Die Wege vieler Menschen haben sich in unterschiedlichen Lebensabschnitten mit den Mitgliedern oder Institutionen der Organisation gekreuzt, die unter den Namen „Gemeinde“ oder „(Hizmet) Dienstbewegung“ bekannt ist. Diese Überschneidungen fanden aus ganz unterschiedlichen Anlässen statt, wie Prüfungsvorbereitungskurse, Studentenwohnheime, Studenten-/Handwerkergespräche. Der von der Öffentlichkeit am meisten diskutierte und kritisierte Teil, der nicht mit Begriffen der „Gemeinde“ erklärt werden kann, sind die oft erwähnten „geheimen Hizmet“.

Wir halten es für sinnvoll, das Thema Gemeinde und geheime Hizmet (Dienstleistung) auf einfache Weise strukturell und historisch zu erläutern. Wir können sagen, dass das viel aussagekräftiger ist als die langen Erläuterungen der “Geheimen”.

Wie aus der Abbildung ersichtlich, spiegelt sich das Verhältnis des Geheimen zum Allgemeinen in den drei Perioden wider, die wir mit den Stadien der Gemeinde zusammengefasst haben – Gesellschaft und Netzwerk. Während das Verhältnis der gesamten geheimen Präsenz generell in der Gemeinschaftszeit am höchsten war, war die Zeit, in der es zahlenmäßig am niedrigsten war, aber diese Situation nahm zu und veränderte sich in der Gemeinschafts- und Netzwerkphase.

Die emotionale und mentale Grundstruktur eingestuft nach Institution und Funktion bei zivilen und militärischen Personen, die im geheimen Hizmet dienten wurde mit Begriffen wie „Auserwählt sein, Mensch mit Mission, Hingabe“ geprägt.
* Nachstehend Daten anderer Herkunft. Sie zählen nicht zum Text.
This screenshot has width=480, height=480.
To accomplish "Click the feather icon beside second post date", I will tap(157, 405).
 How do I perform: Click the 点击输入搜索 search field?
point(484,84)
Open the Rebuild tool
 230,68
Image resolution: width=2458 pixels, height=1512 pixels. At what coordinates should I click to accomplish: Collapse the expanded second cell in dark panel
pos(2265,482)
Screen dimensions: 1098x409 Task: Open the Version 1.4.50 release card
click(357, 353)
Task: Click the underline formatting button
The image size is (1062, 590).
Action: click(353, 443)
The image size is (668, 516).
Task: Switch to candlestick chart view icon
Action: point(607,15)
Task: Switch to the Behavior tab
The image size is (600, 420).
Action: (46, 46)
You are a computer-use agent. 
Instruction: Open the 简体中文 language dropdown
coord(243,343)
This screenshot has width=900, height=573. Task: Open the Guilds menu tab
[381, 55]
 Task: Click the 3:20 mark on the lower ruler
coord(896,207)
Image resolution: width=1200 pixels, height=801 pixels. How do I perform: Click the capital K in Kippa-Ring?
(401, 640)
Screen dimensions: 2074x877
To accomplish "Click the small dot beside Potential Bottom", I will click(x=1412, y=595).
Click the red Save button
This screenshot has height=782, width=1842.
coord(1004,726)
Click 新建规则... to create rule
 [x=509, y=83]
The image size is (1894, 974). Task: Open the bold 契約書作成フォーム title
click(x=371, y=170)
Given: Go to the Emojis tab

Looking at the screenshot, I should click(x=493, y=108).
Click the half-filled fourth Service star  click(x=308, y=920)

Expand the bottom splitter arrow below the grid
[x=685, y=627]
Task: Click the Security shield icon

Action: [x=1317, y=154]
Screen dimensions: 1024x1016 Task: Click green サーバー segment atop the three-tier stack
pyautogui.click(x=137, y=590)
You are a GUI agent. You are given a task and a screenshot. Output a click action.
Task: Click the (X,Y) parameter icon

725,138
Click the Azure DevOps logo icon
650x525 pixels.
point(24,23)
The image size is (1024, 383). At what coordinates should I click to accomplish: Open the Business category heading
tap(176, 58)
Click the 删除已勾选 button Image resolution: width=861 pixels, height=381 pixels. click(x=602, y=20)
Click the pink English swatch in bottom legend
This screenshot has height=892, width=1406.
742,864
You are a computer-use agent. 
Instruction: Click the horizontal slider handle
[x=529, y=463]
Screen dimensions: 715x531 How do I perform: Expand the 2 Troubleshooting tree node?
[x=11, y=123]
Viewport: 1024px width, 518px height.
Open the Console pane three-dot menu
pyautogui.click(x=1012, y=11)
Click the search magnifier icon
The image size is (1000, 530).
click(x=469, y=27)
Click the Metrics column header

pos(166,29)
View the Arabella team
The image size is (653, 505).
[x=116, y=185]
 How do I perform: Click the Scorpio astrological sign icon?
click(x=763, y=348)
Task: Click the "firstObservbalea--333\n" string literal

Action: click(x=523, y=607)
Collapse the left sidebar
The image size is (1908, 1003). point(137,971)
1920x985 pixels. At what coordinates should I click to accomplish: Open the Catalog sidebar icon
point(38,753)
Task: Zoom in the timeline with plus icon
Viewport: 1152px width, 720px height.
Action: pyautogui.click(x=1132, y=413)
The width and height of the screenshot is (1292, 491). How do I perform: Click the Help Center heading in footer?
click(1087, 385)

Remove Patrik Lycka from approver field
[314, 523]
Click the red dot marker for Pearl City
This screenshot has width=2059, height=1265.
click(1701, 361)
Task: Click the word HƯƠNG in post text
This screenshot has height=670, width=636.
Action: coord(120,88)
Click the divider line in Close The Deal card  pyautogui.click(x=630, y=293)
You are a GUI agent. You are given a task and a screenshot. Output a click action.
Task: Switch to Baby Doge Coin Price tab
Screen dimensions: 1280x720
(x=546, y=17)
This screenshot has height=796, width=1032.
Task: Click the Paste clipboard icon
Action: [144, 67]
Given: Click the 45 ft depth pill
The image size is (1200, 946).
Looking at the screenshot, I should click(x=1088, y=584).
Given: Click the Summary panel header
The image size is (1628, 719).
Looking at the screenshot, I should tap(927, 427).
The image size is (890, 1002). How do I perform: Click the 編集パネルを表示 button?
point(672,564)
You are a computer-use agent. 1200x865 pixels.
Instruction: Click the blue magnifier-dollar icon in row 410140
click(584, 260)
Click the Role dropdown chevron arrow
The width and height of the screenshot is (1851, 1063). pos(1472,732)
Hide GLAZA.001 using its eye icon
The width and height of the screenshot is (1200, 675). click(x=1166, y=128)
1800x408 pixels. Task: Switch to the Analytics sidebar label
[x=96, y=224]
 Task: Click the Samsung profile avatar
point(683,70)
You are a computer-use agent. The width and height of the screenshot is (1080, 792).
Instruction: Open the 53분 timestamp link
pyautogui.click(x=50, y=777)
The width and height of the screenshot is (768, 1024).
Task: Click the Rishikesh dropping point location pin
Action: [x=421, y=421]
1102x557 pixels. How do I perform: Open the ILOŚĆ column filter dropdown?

Rechnet man dazu die Stimmung „Verschwiegenheit/Vorsicht“ hinzu, stößt man auf eine fast „narzisstische Persönlichkeitsstörung” entstehen Massen mit mehreren Identitäten/Charakteren, die gleichzeitig versuchen zu leben und es zu einem Lebensstil zu machen, ohne es der Außenwelt zu zeigen.

In den geheimen Einheiten war eine Ansichtsform verbreitet, die in den Jahren gelernt/angeeignet wurde, dass sie dank ihrer Mitglieder, die überall und an kritischen Stellen aktiv sind, nicht auf ernsthafte humanitäre Probleme mit ihren Vorgesetzten und/ oder Justiz-/Verwaltungsprobleme stoßen würden, dass diese Probleme von den “Brüdern” mit Vorkehrungsmaßnahmen verhindert werden können und dass sie die Probleme auf jeden Fall mit den geringsten Verlusten überwinden werden.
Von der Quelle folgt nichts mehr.